I have been really busy with my photography business (Taken By Terra)!! And I am loving every minute. If you would have told me that I would actually have people calling, emailing, facebooking, and texting me about doing a session this time last year... I would have laughed... hard.
My life has changed so much in the past year. My sweet little chunk of love, Selah Grace, has blessed my world. My life was pretty great with just Andrew, Ginger, and I.. she just added the sparkle.
I often look back at my blog posts from a year ago when I am needing to be reminded of God's blessings in my life. I stumbled upon this little beauty.. My blog post titled.. "Stretch"
Cracked me up. Seriously, I am sitting at my computer just laughing at my words. I am still dealing with these nasty dead gum stretch marks. I have super fair skin.. lucky me! Oh, the things that worry us in this world. Even though that post was written out of completely and total sarcasm, most women on this planet will go to any length to get rid off old scars, wounds, and blemishes. Why do scars bother us so much? My scars help me to remember. I have one scar below my right elbow from falling down the stairs when I was big and pregnant. It wasn't funny then but it is really funny now. If you could have seen me laughing hysterically while crying at the same time (I am not sure how it is possible) when I hit the bottom of those stairs, you would have laughed too.
Scars shows the place where there was once a wound. It took my arm a long time to heal and was super sore for months as it tried its hardest to forget that my tumble ever happened.
God has really been dealing with some things in me lately. My scars. My wounds. Some, I didn't even know I had.

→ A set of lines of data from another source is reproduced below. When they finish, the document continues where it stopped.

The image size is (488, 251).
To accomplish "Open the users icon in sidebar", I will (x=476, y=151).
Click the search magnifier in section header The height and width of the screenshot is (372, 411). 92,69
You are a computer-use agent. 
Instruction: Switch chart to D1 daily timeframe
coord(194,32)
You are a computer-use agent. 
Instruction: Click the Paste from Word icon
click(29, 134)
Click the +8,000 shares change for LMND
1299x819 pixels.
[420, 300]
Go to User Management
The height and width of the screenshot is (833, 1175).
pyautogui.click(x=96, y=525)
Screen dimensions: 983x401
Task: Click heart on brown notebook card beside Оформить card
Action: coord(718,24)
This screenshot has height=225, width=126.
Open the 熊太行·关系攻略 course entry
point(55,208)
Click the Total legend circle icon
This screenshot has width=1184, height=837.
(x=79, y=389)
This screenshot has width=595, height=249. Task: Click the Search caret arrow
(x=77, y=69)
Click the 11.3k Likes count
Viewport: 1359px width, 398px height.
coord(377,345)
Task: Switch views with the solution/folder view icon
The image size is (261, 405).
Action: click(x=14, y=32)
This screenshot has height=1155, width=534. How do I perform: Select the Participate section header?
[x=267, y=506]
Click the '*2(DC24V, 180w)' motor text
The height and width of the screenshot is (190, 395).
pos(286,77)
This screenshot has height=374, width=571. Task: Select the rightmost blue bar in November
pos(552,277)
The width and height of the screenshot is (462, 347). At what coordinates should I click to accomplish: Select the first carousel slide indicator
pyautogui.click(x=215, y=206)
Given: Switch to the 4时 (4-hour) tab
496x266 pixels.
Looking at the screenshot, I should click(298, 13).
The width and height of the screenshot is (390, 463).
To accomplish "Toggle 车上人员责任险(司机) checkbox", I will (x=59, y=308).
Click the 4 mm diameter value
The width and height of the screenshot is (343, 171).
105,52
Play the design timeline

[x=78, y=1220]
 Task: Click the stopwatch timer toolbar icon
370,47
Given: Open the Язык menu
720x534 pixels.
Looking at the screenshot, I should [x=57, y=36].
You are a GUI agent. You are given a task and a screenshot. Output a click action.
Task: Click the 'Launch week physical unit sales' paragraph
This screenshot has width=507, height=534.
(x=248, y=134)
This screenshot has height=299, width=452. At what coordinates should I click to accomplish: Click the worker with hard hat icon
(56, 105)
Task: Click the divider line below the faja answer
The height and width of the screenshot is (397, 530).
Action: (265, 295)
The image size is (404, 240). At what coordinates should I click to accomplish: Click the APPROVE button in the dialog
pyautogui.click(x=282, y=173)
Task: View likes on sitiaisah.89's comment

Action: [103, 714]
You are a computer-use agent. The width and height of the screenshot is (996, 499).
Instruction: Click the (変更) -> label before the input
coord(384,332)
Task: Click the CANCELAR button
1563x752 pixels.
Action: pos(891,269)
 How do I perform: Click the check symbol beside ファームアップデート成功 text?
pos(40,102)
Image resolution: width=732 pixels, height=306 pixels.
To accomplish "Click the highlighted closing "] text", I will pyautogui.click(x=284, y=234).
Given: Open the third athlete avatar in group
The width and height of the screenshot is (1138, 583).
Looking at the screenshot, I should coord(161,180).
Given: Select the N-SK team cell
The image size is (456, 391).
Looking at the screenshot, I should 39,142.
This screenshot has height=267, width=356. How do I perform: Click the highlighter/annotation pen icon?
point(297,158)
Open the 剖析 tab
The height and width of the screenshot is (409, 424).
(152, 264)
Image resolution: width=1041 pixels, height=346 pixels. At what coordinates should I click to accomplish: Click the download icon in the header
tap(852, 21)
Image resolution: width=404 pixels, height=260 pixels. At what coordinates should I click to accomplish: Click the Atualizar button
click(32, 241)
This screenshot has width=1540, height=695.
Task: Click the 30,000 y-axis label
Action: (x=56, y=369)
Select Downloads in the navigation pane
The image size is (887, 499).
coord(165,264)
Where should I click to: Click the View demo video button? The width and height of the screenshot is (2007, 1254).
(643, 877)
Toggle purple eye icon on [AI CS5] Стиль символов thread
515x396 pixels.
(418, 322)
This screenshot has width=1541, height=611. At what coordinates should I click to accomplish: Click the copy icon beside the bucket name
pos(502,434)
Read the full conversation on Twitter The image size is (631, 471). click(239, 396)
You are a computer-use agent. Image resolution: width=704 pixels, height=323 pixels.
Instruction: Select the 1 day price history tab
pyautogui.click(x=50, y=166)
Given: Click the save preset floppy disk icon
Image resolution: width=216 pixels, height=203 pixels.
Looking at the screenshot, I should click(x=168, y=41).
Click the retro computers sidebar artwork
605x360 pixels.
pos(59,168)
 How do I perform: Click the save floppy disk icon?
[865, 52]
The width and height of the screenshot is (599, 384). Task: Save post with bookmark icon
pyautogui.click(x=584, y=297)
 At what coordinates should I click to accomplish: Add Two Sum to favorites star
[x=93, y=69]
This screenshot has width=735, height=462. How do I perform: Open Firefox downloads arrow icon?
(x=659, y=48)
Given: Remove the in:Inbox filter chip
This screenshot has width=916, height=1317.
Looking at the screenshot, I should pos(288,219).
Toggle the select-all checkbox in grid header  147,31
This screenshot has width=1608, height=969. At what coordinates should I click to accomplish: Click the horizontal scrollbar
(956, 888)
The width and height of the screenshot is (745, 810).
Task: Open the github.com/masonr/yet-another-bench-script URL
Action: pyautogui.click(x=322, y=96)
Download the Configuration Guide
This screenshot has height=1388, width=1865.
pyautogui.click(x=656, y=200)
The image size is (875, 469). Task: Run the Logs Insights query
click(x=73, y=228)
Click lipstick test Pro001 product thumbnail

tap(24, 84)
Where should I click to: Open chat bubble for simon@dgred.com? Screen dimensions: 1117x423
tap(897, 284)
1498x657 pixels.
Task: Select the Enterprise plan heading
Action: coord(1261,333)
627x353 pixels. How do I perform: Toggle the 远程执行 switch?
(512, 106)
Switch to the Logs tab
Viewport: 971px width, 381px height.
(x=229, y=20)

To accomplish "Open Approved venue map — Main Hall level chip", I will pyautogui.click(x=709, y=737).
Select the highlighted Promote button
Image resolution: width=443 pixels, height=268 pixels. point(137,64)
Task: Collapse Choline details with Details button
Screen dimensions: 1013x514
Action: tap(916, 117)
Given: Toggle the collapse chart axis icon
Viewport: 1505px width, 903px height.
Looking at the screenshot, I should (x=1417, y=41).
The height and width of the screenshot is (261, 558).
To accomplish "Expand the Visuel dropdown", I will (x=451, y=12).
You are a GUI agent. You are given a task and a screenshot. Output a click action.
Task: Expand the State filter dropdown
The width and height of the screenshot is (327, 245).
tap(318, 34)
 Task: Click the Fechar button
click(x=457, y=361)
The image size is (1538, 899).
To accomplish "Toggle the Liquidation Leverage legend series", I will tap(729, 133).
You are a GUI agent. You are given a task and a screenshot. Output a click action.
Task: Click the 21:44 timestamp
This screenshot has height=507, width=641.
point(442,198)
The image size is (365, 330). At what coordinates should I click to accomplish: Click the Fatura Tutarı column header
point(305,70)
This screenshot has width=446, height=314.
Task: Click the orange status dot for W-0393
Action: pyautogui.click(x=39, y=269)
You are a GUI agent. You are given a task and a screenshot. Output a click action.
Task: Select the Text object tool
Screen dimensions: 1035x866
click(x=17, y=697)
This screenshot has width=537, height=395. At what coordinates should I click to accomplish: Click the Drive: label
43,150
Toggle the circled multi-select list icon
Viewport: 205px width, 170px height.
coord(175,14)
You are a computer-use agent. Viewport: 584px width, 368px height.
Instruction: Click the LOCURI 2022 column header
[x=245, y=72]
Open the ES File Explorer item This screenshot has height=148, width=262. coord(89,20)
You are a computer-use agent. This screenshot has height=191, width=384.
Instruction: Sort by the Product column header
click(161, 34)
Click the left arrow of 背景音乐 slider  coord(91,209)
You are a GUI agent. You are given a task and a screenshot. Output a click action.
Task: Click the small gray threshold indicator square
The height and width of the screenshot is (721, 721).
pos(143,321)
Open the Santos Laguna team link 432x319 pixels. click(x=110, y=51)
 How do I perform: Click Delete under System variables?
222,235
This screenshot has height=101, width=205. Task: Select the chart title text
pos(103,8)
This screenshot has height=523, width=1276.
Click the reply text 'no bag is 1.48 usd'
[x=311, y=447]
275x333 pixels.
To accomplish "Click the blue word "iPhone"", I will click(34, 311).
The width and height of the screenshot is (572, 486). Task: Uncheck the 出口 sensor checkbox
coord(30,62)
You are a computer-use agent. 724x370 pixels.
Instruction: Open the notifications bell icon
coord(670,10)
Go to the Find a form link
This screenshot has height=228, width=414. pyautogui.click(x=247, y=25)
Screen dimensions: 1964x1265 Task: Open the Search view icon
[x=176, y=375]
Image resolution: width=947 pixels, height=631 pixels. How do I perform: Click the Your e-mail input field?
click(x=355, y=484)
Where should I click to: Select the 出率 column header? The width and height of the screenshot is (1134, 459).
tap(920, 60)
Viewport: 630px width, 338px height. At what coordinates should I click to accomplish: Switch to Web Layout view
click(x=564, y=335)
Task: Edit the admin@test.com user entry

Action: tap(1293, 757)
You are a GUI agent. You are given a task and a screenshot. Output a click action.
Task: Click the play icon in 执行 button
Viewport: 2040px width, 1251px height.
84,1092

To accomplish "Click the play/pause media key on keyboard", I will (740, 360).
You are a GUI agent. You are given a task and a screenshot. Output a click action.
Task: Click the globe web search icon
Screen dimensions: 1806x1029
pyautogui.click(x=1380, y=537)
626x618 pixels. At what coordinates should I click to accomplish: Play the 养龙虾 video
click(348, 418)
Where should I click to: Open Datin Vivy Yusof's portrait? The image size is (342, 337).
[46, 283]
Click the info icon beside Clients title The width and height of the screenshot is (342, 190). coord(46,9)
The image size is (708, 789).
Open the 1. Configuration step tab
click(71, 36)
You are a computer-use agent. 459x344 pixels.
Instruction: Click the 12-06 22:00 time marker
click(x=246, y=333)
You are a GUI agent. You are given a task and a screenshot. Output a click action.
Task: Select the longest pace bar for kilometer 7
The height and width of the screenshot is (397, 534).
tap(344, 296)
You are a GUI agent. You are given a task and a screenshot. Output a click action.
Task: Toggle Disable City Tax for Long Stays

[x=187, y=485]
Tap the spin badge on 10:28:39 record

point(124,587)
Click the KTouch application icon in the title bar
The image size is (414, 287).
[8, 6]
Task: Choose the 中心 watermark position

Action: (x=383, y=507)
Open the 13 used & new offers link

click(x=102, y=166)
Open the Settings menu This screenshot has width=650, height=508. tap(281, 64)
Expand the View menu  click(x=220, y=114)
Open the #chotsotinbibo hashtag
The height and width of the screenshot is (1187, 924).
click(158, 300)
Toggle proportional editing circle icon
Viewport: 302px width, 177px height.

He is teaching me his love. His. Love. Those two words have taken several months to hammer out in this thick skull of mine. I asked God to evaluate my heart and mind and begin a new work in me. Wow. When you ask, you shall receive a spring cleaning that you will never forget. Spiders the size of Guatemala were found in my dark & crusty corners. Loving people that are nasty to you is so hard. Forgiving people that have hurt you is so hard. Loving people that do not deserve love is so hard. For me anyway.
How can I love God if I do not unconditionally love his people? Even the people that hurt me. Loving people is not worldly - it is Godly. How can I teach my daughter love and forgiveness if I don't practice what I preach? I refuse to give her any excuse for not living a Godly life. I will live to be her example. And I know that I will fail... but she will (hopefully) see me humbly admit when I do and crawl back to God.
God has done a work in me the past couple of weeks and I feel refreshed. I have forgiven and loved like I have never done before. Only by the divine power of God was it possible. Now, I am naturally a very kind person. I love easily. I'm a hugger and always smiling. BUT there is a difference in loving someone like Jesus would love someone. I'm still a work in progress but I get very excited at my baby steps. And I know for a fact that God smiles at it too. Are you making baby steps in conquering your struggles?? If not, get on it! Life is too short to be an open walking wound. It's not attractive. Go and dunk yourself in some hydrogen peroxide!
For God so loved the world that he gave his one and only Son,
that whoever believes in him shall not perish but have eternal life.